Disgraced FTX enabler Caroline Ellison managed to get on Forbes’ “30 under 30” list in 2021 after writing that she would advise her younger self to “be less risk-averse and believe in herself more,” according to a report.
The 29-year-old CEO of Alameda Research — who allegedly made risky bets by using billions of dollars in customer deposits that were entrusted to the now-bankrupt cryptocurrency exchange FTX — is one of the key players in a financial scandal that has elicited comparisons to Enron and the Bernie Madoff Ponzi scheme.
FTX and Alameda Research are sister companies founded by Sam Bankman-Fried, who promoted Ellison to run the trading firm last year after plucking her from another company in 2018.
The pair and eight other young tech executives ran the companies while living together in Bankman-Fried’s $40 million penthouse in the Bahamas.
Last year, the on-again, off-again girlfriend of Bankman-Fried — whose net worth plummeted from around $17 billion to zero virtually overnight after his empire collapsed — applied to make Forbes’ popular “30 under 30” list last year.
One of the questions on the applications asks what advice they would give their younger selves to be considered for the list, which selects 30 people under the age of 30 who are considered movers and shakers in 20 different industries.

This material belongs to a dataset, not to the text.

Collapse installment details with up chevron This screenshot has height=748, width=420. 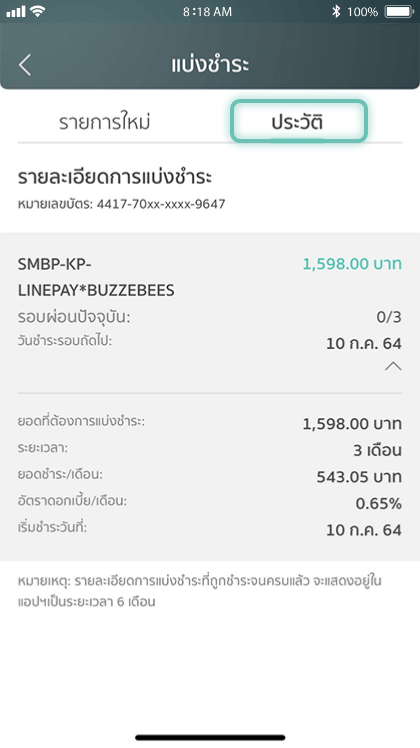click(x=393, y=366)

“I would tell her to be less risk-averse and believe in herself more,” Ellison is reported to have written.
Her response seemingly swayed Forbes’ panel of judges, which placed Ellison alongside Alameda’s co-CEO Sam Trabucco on the “30 under 30” list in the area of finance.
“By charging basis points on $5 billion volume a day the quantitative trading firm makes about $3-4 million daily,” Forbes wrote in its profile of Ellison and Trabucco.

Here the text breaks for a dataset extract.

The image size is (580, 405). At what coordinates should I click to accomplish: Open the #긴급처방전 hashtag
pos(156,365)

The article praised Ellison for writing “her MIT professor-dad an economics paper analyzing stuffed animals’ prices when she was eight years old, before gett ing a bachelor’s degree in mathematics from Stanford and a job at Jane Street.”
Forbes took a different tone in a separate feature story about Ellison published Friday, calling her a “quiet math nerd” who “climbed the crypto hierarchy until it all went bust.”
Ellison told Forbes last year that Bankman-Fried persuaded her to leave Jane Street Capital, the trading and liquidity firm, in March 2018.
Bankman-Fried pitched Ellison on a vision of creating a digital currency hedge fund that would help him realize his dream of “earning to give” to charity.
“I was like, wow, that sounds pretty exciting. I mean, I really love Jane Street,” Ellison told Forbes in October of last year.
“It was a really hard decision to leave.”
Earlier this year, Ellison was quoted by Forbes as telling a podcast that “being comfortable with risk is very important.”
“There are a lot of people who are very smart, but aren’t good, necessarily, at the messy world of trading — especially crypto,” she said.
Being more risk-averse would have likely helped Ellison and Bankman-Fried avoid their current predicament.
More than 1 million creditors are seeking damages from FTX and Alameda Research, among them rank-and-file employees of the crypto exchange who poured their life savings into the platform, according to filings.
Filings also show that Ellison’s hedge fund gave Bankman-Fried a personal loan of $1 billion.
Ellison became co-CEO of Alameda Research, which at its peak managed some $10 billion in assets, two years after Bankman-Fried founded FTX.
“Their whole goal was to maximize wealth,” a former Alameda employee told Forbes.
“They never lived in a world where they weren’t risking a lot.”
Ellison was not immediately available for comment.